Pleural effusions are the accumulation of fluid between the lung and chest wall, which may cause breathlessness, low oxygen saturation and can lead to collapsed lung(s). They are a common medical problem and have over 50 recognised causes and various treatments. Large effusions, such as those caused by pleural malignancy, may require insertion of a chest drain and controlled drainage of fluid to allow the lung to inflate. If large volumes of pleural fluid are drained too quickly, patients can rapidly deteriorate. Their blood pressure drops, and they can become increasingly breathless from the potentially life-threatening complication of re-expansion pulmonary oedema. T
A review of the National Reporting and Learning System (NRLS) over a recent three-year period identified 16 incidents where patients experienced acute and significant deterioration after uncontrolled or unmonitored drainage of a pleural effusion; two of these patients died and a cardiac arrest call was made for one patient although the outcome was not reported.

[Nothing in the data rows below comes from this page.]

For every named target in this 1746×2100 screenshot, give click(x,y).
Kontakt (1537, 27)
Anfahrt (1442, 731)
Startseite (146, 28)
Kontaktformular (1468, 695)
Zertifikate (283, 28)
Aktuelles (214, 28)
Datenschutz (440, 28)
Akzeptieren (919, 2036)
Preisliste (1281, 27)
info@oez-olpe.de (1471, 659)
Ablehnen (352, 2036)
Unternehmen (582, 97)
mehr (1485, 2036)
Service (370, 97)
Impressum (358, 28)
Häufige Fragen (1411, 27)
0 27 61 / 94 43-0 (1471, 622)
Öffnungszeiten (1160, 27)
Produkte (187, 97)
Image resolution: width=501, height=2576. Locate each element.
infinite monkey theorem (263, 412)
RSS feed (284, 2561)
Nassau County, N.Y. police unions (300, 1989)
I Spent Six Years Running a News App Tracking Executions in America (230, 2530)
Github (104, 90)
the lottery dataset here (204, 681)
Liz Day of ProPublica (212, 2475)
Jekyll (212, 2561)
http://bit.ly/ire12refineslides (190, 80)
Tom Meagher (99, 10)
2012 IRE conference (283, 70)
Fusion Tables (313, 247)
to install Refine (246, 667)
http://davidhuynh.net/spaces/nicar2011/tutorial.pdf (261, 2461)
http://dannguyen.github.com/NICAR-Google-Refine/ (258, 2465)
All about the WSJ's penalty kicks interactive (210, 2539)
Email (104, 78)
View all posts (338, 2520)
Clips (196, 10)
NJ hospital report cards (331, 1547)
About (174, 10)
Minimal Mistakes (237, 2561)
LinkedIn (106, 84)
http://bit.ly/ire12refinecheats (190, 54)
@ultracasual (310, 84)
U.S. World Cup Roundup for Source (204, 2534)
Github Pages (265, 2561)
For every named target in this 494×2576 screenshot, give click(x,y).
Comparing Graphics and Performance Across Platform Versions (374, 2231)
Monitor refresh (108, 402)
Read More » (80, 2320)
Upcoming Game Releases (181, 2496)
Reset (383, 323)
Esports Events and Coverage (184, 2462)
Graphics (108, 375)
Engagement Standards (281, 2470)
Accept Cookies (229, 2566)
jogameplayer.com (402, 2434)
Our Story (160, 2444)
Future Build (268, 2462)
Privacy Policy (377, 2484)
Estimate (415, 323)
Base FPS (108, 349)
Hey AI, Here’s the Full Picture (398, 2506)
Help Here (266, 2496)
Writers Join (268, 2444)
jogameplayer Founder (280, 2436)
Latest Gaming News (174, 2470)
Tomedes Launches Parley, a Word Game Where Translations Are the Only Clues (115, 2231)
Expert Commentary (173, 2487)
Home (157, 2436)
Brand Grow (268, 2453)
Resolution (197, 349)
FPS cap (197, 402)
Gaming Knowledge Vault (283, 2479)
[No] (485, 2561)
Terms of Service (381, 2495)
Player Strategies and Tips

Review local chest drain clinical procedures/LocSSIP (or equivalent documents) to ensure they:
- Follow BTS guidelines for adults2 and/or children4 for controlled drainage of large pleural effusions.
- Include post-procedure management plans that align with BTS standards.
- Incorporate the good practice points outlined in the ARNS Good Practice Standards for adults.
Provide a bedside observation chart or monitoring document6 (electronic or paper) that embeds the key elements of the revised policy to ensure it includes:
- clear instruction on frequency of observation; including continuous direct observation for first 15 minutes
- red flag triggers for drain closure
- local escalation procedure for patient deterioration before, during and after chest drain insertion.